Keyword density is the ratio of total words versus keywords. For example, if your page title has 5 words, and 2 of them are keywords, the keyword density of is 40%. Put another way, 40% of your title tag is keywords.
If you remove the 3 extraneous (non-keyword) words, your title tag has a keyword density of 100 percent. That's good.
Most designers do the opposite. They throw in all types of terms, using the philosophy that more keywords are better. Twenty keywords are not better than three. Not when it come to keyword density.
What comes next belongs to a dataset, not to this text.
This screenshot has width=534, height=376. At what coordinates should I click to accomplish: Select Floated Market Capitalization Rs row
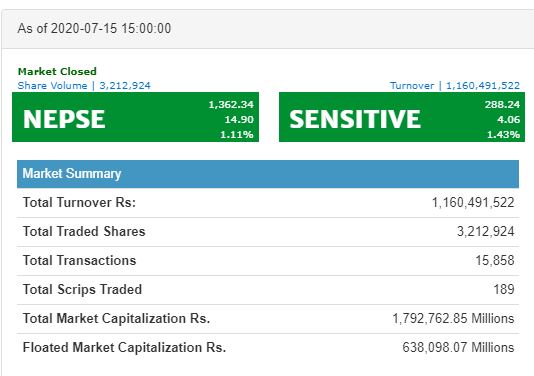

What Google is saying with keyword density is they want web pages focused to a single keyword phrase. As a designer (or optimizer) decide on the keyword phrase for that page, and then hit that target. Use that keyword phrase exclusively. Remove extraneous words, even little words like the, and, and or. Use the keyword phrase only. You are shooting for 100% keyword density.
As a marketing strategy, decide on a unique keyword phrase for each page. Then go through each page and use that keyword phrase (without ANY other words) as follows:
1. File name of the web page
2. Title tag of the web page
3. Meta-keyword and meta-description tags
4. Image alt tag
5. Body copy
6. Within the last 20 words on the page (the footer)
A low keyword density is Google's way of saying the page isn't focused. Unfocused pages go nowhere - they'll never be seen. It isn't good enough to just get your keywords in. You must get the non-keyword words out. Strive for the 100 percent keyword density. Do this and you should do pretty well.